任务清单 =
1 > 判断以下三项陈述是否与论述全面抗战时期教育救助的文章相符，逐项答"是"或"否"，并原样引用文中据以判断的字句：(a) 学术界在20世纪80年代以前便已开始关注全面抗战时期的教育救助问题；(b) 目前该领域的研究尚无专著；(c) 救助过程中教育救助经费充足。
2 > 承接论述全面抗战时期教育救助的文章的最后一句，接续撰写下文。

文献原文 =
-----

全面抗战时期的教育救助问题

    龙时

    摘要:全面抗战时期,国民政府先后出台了一系列有关难童救助、青少年学生救助、教员救助方面的政策,采取了招致、收容、安置,以及经济救助等一系列救助措施,对各类学生和教员实施了有效救助。通过实行教育救助,不仅救济和安置了大量的流亡师生,使他们免遭战火的蹂躏,也使我国的教育没有因战乱而中辍,保证了教育的延续和发展。同时,为抗战培养和输送了大批人才,为抗战胜利做出了一定的贡献。但由于受到战争客观条件和国民政府统制政策的影响,救助过程中也存在许多不足,如教育救助经费短缺,压制学生思想,在救济和安置流亡师生的过程中带有明显的政治目的。关键词:抗日战争;教育救助;救助政策;救助措施学术界关于全面抗战时期教育救助的研究起步较晚,20世纪80年代以后才开始逐渐关注这一问题。目前,该领域的研究尚没有专著,一些教育史著作对此有所涉猎。①

    此外,一些论文研究了全面抗战时期国民政府通过创立国立中学和联立中学等措施对青年学生进行的救助、国民政府所推行的贷金制与公费制的救济政策,以及教師服务团、招训会等救助机构。②

    从已有的成果来看,对全面抗战时期的教育救助还有很多相关问题尚缺乏研究。为此,本文拟对其中一些问题展开论述和分析,以期有助于更加全面地认识这一时期的教育救助。

-----

所给记录 =
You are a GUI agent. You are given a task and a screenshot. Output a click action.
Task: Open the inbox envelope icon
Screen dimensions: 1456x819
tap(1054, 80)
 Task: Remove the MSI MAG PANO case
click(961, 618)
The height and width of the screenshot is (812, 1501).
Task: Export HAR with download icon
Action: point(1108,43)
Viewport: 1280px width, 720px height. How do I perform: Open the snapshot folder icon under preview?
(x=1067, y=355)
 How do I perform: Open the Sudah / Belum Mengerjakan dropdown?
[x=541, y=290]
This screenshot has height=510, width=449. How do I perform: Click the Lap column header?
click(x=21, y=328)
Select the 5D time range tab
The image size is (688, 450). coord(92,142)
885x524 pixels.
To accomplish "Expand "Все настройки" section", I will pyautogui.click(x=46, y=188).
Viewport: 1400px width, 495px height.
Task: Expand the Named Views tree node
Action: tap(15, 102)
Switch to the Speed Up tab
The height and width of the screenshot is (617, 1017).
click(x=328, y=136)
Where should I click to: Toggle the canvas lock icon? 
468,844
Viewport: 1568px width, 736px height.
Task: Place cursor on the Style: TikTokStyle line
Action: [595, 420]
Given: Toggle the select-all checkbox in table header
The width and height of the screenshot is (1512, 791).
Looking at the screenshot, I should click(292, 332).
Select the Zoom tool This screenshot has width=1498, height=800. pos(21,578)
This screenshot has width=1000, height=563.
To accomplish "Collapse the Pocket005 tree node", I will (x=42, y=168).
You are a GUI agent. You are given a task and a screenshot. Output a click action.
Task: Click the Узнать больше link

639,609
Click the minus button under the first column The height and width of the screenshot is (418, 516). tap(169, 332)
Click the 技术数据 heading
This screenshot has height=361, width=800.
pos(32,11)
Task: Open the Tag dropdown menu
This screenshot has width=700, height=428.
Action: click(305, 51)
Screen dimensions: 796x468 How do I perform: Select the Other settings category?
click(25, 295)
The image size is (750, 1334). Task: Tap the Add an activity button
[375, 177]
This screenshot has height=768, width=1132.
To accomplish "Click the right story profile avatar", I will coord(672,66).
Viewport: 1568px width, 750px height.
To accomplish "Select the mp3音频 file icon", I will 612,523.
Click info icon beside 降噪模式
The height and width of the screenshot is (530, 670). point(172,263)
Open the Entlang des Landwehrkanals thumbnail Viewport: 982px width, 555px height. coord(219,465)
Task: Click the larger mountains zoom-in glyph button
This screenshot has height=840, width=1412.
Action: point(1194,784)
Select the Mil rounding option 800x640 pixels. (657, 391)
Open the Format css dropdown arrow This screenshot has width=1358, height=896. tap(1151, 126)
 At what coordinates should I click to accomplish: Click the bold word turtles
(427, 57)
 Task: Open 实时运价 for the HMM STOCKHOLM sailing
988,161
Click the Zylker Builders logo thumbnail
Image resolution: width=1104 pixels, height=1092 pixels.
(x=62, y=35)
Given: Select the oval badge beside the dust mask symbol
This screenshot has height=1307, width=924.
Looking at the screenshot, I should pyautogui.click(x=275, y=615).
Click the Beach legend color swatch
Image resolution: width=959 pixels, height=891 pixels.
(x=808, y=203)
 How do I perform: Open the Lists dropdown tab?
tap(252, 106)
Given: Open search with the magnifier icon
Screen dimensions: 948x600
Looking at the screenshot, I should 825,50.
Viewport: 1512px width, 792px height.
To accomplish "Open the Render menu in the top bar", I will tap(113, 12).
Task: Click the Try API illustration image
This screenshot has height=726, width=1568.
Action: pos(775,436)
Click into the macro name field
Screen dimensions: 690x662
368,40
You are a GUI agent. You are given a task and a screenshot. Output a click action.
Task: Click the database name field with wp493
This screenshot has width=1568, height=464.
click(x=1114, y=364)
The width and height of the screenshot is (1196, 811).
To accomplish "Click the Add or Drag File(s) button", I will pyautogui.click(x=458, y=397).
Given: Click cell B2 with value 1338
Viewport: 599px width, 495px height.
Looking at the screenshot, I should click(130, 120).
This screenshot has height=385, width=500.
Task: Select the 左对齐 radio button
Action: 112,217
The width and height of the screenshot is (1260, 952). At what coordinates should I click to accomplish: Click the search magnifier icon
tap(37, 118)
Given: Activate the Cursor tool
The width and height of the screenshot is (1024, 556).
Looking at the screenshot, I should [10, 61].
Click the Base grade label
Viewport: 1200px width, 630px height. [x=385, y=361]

-----

各题答复 =
1 >
(a) 否。"20世纪80年代以后才开始逐渐关注这一问题"
(b) 是。"目前,该领域的研究尚没有专著"
(c) 否。"如教育救助经费短缺"

2 >
    一、全面抗战时期教育救助的基本政策

    日本发动全面侵华战争之时,深谙教育对一个国家的重要作用,在战争之初,就开始破坏中国的教育机关、文化机构,大肆轰炸学校,对爱国师生进行血腥镇压与屠杀,造成了大量的人员伤亡和财产损失,使我国教育事业遭受重创。1938年8月,国民政府教育部对战前、战后各级学校的数量进行了统计,数据显示,“我国高等学校战前有108所,战后沦陷区及战区共计83所;中等学校战前有3184所,战后沦陷区及战区共计1926所;初等学校战前有294000所,战后沦陷区及战区共计129900所”。顾毓琇:《抗战以来我国教育文化之损失》,《时事月报》,1938年第19期。

    同时,在沦陷区,日本侵略者在各级学校和教育机关强制推行和实施新的教育制度,开始对学生采取奴化教育,通过对青年学生强制灌输亲日思想,瓦解和消除学生的反抗斗志和民族意识。在日伪奴化教育的高压之下,许多爱国师生无法忍受,被迫逃亡。

    面对教育遭受的困境,全面抗战之初,国民政府就意识到战时教育的关键性作用。1937年8月,国民政府教育部制定并推行了《总动员战时督导教育工作办法大纲》。该文件明确规定:“处于安全区的学校应当尽量将招收范围扩大,及时收容那些从战区转移来的学生。”

    教育年鉴编纂委员会编:《第二次中国教育年鉴》第1编,商务印书馆1948年版,第10页。同时颁布了《战区内学校处置办法》。其中规定:“在比较安全的区域内,选择若干所原有学校进行扩充或简单布置成临时校舍,以收容战区学生。”

    中国第二历史档案馆编:《中华民国史档案资料汇编》第5辑第1编,江苏古籍出版社1994年版,第3页。1938年,教育部明确颁布“战时需作平时看”的教育指导方针,提出“教育工作并不存在战时与平时的区别,应当同等对待,从容应对各种状况的发生”。

    中国第二历史档案馆编:《中华民国史档案资料汇编》第5辑第1编,第25页。1939年,蒋介石发表训词,提出“不能因为在战时,就将教育摆在一边,将所有青年人从课堂中赶出去,应该以非常时期的方法来达成教育的本来目的。总而言之,发展教育,没有战时与平时之分,当前,我们的关注点不应该仅停留在战时,还需要重视战后相关工作的开展”。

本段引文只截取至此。